За эти годы почти ничего не изменилось. Разве что появилась пара новых домов, да вместо стелы в центре главной площади стоял фонтан со статуей. Мужчина вспомнил, как еще мальчишками они с друзьями пытались забраться на эту каменную плиту, кто выше. И как им потом надрали уши их отцы, которые по такому случаю даже отвлеклись от торговли на ярмарке — стела была памятником какому–то великому подвигу.

Но видимо сейчас фонтан с красочными рыбками был нужнее. На миг его это даже порадовало. Он устал от крови и сражений, от того, что им управляют, устал от однообразия армейской рутины и напряжения перед боем, когда ты осознаешь себя ничтожной песчинкой, от которой зависит разве что самая малость, и приходится уповать на сообразительность и осведомленность командиров.

Что ж, видимо это просто не его путь. Правда стоило ли это знание стольких лет…

За городом, как ни странно, стало жарче. Летнее солнце еще не успело нагреть камень домов и на открытом пространстве со всей силой набросилось на теперь уже лишенного какой–либо тени путника. Дорога вилась лентой вдоль морского берега, соединяя между собой порты и мелкие деревушки рыбаков и ловцов жемчуга. До его дома было меньше половины дня неторопливой ходьбы, но он, сам того не замечая, шагал все быстрее и быстрее.

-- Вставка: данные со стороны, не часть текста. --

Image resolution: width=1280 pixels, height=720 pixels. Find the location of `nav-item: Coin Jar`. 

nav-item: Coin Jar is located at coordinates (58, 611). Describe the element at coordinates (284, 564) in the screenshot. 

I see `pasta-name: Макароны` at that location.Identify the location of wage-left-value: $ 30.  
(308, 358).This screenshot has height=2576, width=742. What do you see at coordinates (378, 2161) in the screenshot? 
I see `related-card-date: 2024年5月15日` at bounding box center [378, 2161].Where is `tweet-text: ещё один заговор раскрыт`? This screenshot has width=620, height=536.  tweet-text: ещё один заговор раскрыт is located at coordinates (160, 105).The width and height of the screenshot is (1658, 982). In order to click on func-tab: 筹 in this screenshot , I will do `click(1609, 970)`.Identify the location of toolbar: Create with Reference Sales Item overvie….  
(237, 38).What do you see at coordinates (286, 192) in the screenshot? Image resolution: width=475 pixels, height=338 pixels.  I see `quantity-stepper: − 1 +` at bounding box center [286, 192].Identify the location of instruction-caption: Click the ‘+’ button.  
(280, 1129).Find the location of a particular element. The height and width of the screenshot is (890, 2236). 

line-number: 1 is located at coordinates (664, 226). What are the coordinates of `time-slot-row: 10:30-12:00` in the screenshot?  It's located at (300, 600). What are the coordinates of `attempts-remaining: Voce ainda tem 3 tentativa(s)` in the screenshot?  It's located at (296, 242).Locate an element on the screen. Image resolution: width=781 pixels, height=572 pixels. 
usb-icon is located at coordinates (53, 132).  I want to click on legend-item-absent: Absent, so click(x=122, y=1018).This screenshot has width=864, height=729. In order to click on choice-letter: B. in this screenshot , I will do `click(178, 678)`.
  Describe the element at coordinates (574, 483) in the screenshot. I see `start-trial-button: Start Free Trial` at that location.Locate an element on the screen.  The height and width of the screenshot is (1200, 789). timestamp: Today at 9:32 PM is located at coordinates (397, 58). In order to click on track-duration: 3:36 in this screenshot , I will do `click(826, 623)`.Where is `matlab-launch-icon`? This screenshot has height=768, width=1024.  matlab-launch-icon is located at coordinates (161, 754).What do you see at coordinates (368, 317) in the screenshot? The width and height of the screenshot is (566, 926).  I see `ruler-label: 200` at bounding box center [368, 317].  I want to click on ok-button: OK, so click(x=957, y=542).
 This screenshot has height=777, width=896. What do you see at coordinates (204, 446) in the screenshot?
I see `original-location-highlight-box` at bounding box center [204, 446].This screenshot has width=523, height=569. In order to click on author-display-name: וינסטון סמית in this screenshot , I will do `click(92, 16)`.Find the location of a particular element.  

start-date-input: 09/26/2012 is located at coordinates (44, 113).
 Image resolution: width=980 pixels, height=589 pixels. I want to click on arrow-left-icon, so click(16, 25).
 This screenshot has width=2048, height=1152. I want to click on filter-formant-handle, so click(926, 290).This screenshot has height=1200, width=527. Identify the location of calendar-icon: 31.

За очередным поворотом на роскошно усыпанном цветами изумрудном лугу собирала букет светловолосая девочка в простом платье из некрашеного полотна. Завидев путника, она настороженно выпрямилась, но затем улыбнулась и помахала ему. Он улыбнулся и кивнул ей в ответ.

Девчушка напомнила ему сестру — тот же задор в глазах и льняные, солнечные косички. Разве что у Миры они подлиннее были… да и совсем взрослая она уже сейчас. Наверняка под окнами женихи топчутся. Как раз будет кому их теперь отгонять — явился прямиком с войны суровый старший брат. Ну да зато оставшиеся точно не робкого десятка будут.

В груди потеплело, как всегда при мысли о родных. Мама, наверное, в огороде возится… это она любит и умеет. И растет–то как у нее все, соседям на зависть. А отец или ей помогает, или сидит на крыльце и мастерит что–то из дерева. Мама всегда шутила, что сын весь в отца — у обоих руки зудят что–то красивое создать. Даже дом у них всегда выделялся: отец ажурной резьбой украсил каждый наличник, а сын расписал их стойкими красками, вручную сваренными из водорослей и древесного сока — хоть сто лет пройди, ничего им не будет, так крепко ложатся.